■ Task brief: Take the lines from the one with "Given: Click the OriginalNetworkID tree icon" through the end of the material below and repeat them exactly, dropping every picture.

■ Input records:
● ● ● ● ●

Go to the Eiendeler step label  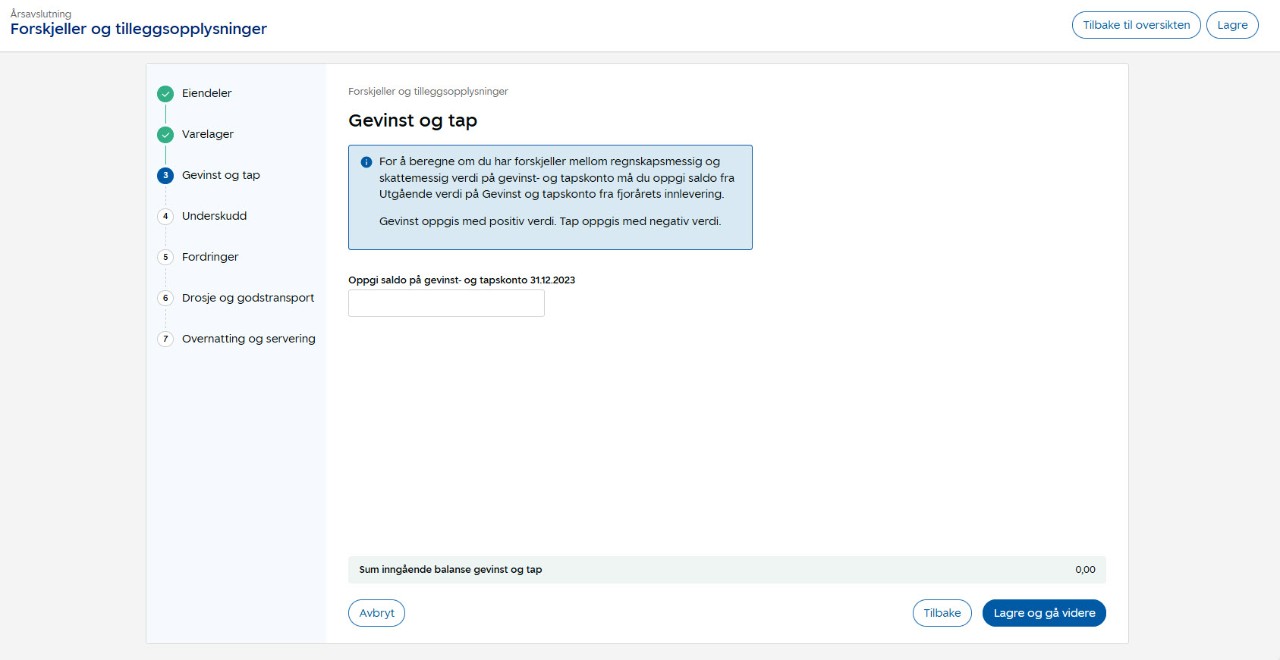tap(206, 94)
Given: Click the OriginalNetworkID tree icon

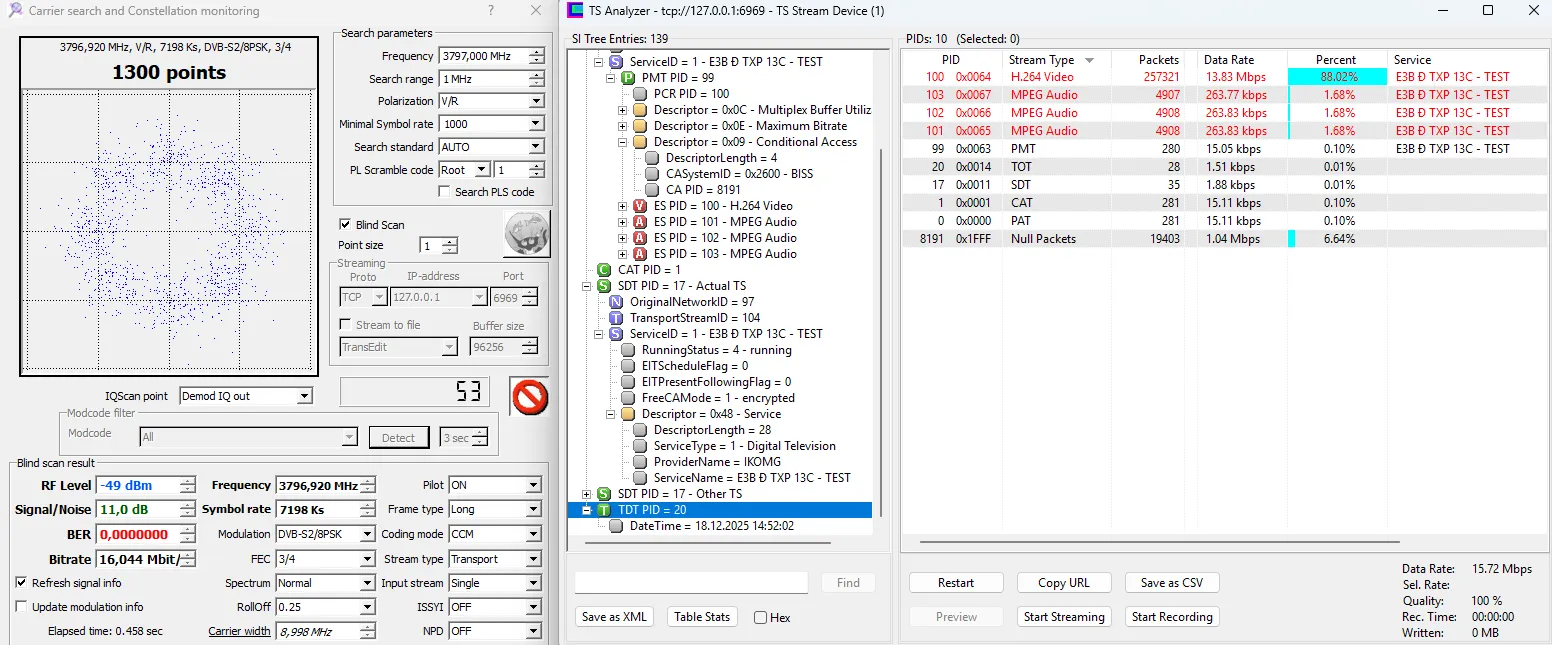Looking at the screenshot, I should pos(616,302).
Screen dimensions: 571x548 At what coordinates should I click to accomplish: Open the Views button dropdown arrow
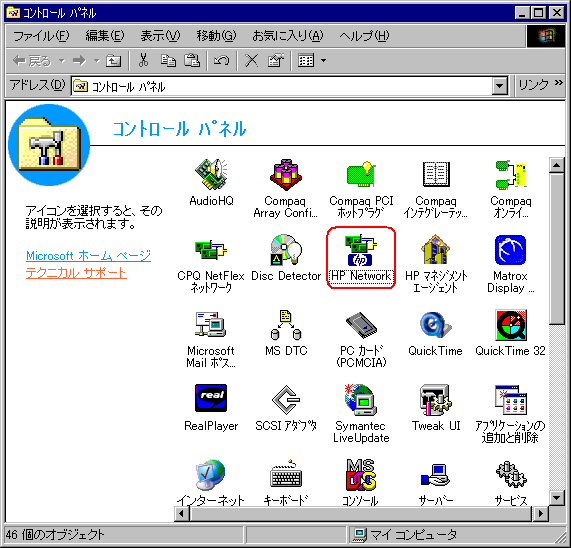(x=323, y=60)
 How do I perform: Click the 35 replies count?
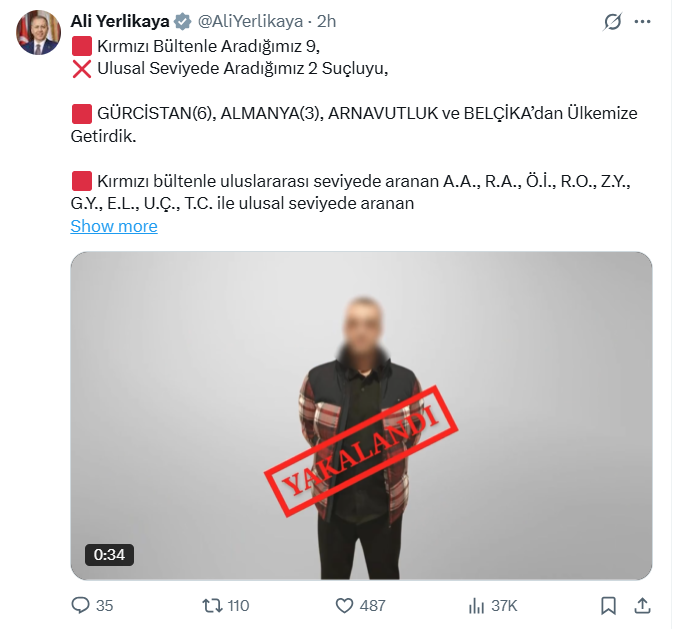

● ● ● ● ●

■ Response below:
Given: Click the OriginalNetworkID tree icon

Looking at the screenshot, I should pos(616,302).
Screen dimensions: 571x548 At what coordinates should I click to accomplish: Open the Views button dropdown arrow
(x=323, y=60)
 How do I perform: Click the 35 replies count?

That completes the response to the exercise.